One more, probably irrelevant, detail, I had already modified the jool units slightly: instead of After=network.target I have After=network-pre.target. Perhaps without this the bug might rear it's head again?
--Daniel
I've just observed the hang happening even when jool is modprob'ed before any interfaces come up:
[ 0.000000] Linux version 6.1.0-10-amd64 (debian-kernel@lists.debian.org) (gcc-12 (Debian 12.2.0-14) 12.2.0, GNU ld (GNU Binutils for Debian) 2.40) #1 SMP PREEMPT_DYNAMIC Debian 6.1.37-1 (2023-07-03)
...
[ 8.453845] jool_common: loading out-of-tree module taints kernel.
[ 8.456250] jool_common: module verification failed: signature and/or required key missing - tainting kernel
[ 8.464125] Jool: Core Jool v4.1.9.0 module inserted.

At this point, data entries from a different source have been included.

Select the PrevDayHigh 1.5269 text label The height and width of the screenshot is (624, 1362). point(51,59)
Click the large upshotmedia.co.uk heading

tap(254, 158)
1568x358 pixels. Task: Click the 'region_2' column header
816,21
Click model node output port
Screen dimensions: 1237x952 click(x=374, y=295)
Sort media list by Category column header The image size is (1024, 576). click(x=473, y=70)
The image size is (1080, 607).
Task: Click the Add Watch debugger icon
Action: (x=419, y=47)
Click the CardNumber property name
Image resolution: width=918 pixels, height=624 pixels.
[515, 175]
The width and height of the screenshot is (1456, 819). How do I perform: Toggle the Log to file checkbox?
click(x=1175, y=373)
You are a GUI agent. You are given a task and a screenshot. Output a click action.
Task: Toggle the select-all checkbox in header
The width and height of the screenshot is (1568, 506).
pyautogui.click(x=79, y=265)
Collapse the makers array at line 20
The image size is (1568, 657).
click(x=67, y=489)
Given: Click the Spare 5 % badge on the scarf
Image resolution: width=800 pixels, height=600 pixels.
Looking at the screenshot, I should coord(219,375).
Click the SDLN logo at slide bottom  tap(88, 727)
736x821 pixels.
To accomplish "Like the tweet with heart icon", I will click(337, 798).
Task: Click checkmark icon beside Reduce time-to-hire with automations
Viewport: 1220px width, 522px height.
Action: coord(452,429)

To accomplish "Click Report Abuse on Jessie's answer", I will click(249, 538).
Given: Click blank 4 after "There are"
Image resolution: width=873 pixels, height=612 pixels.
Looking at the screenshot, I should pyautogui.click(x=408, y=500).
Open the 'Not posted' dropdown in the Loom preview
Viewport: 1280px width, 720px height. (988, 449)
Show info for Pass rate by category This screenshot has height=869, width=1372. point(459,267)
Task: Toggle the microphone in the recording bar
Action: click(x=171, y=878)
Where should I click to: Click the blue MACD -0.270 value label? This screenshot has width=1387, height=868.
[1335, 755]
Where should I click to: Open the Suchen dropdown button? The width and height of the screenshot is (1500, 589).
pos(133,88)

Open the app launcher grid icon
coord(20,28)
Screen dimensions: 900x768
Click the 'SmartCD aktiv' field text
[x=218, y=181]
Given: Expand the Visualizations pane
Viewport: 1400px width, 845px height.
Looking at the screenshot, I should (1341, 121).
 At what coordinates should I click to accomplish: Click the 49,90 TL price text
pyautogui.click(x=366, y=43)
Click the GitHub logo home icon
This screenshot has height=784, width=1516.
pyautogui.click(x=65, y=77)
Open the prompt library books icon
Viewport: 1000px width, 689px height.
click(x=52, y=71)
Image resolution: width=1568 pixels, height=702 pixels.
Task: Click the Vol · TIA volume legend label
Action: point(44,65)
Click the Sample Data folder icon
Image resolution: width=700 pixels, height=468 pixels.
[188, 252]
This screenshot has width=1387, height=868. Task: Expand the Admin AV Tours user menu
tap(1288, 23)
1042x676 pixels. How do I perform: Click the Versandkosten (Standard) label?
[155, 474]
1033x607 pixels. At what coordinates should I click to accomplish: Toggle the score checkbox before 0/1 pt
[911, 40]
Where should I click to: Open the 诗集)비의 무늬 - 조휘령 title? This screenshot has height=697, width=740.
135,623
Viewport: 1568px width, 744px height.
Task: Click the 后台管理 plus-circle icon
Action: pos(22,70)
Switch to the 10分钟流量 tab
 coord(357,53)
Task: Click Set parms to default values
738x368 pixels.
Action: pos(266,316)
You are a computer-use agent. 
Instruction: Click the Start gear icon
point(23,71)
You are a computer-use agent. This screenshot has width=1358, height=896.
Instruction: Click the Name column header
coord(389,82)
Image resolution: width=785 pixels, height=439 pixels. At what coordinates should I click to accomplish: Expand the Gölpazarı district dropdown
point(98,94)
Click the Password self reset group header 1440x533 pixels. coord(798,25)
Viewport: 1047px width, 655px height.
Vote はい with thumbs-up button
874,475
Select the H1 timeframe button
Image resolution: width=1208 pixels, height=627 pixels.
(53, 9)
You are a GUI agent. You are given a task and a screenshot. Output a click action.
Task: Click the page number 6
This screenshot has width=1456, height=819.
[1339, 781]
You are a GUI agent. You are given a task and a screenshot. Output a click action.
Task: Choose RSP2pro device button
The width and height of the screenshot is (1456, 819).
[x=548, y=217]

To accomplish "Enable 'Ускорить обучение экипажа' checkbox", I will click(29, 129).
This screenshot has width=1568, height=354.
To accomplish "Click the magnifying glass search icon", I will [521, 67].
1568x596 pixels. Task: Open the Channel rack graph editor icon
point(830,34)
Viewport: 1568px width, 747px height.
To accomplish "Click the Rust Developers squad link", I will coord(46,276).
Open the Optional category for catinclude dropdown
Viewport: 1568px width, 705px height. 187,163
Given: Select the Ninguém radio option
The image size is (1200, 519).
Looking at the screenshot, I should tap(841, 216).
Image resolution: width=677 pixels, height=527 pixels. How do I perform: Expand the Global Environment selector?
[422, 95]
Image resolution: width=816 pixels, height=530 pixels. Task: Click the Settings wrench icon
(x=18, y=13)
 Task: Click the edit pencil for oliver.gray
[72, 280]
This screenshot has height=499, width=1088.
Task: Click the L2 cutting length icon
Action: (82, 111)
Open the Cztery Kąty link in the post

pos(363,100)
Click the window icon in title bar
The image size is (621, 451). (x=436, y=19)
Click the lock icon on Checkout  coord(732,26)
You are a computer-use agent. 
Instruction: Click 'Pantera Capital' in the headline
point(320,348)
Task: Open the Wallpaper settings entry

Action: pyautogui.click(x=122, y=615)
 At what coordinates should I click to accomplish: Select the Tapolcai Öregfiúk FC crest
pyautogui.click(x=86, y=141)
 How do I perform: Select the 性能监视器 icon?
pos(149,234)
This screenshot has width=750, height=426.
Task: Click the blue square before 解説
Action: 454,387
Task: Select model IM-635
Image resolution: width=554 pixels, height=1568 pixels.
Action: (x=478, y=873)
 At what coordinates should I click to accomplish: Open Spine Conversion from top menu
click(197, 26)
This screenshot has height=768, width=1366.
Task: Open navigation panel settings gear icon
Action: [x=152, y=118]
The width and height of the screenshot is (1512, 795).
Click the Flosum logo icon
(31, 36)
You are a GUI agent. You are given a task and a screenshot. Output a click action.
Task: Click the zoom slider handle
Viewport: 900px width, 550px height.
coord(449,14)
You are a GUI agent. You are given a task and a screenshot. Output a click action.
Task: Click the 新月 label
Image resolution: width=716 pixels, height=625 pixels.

[ 8.467158] NAT64 Jool v4.1.9.0 module inserted.
[ 8.543762] ixgbevf 0000:01:00.0: NIC Link is Up 10 Gbps
[ 8.547918] IPv6: ADDRCONF(NETDEV_CHANGE): enp1s0: link becomes ready
[ 9.017364] ixgbevf 0000:02:00.0: NIC Link is Up 10 Gbps
[ 9.020713] IPv6: ADDRCONF(NETDEV_CHANGE): enp2s0: link becomes ready
[ 10.321697] ixgbevf 0000:03:00.0: NIC Link is Up 10 Gbps
[ 10.325625] IPv6: ADDRCONF(NETDEV_CHANGE): enp3s0: link becomes ready
--Daniel
What's your distro?
I don't think that's jool related.
I mean both warning and delay happen right between the jool
modprobe and the jool_siit
modprobe. Jool looks pretty sus to me.
If I disable the service(s) it's still happening and boot is normal.
What does "it" and "boot is normal" refer to?
The WARNING still happens but there is no 5 minute delay?
Or the 5 minute delay still happens but the WARNING disappears?
One more, probably irrelevant, detail, I had already modified the jool units slightly: instead of After=network.target I have After=network-pre.target.
What was the goal of this?
I mean... if Jool starts before the interface starts... wouldn't Jool intercept interface setup traffic? And maybe this is what's causing the delay?
Jool cannot ignore the addresses that belong to its own node if said addresses have not yet been assigned to the interface. That's how it tells them apart. Maybe it has something to do with that?
Do you have a means to enable Jool's debug logging while the delay is happening?
I've just observed the hang happening even when jool is modprob'ed before any interfaces come up:
What do you mean? There doesn't seem to be any 5 minute hang in this output.
Hi Alberto,
Thanks for the quick response, see below.
On Tue, Jul 25, 2023 at 03:23:07PM -0700, Alberto Leiva Popper wrote:
What's your distro?
Debian. FYI: That's mentioned in the first dmesg line :)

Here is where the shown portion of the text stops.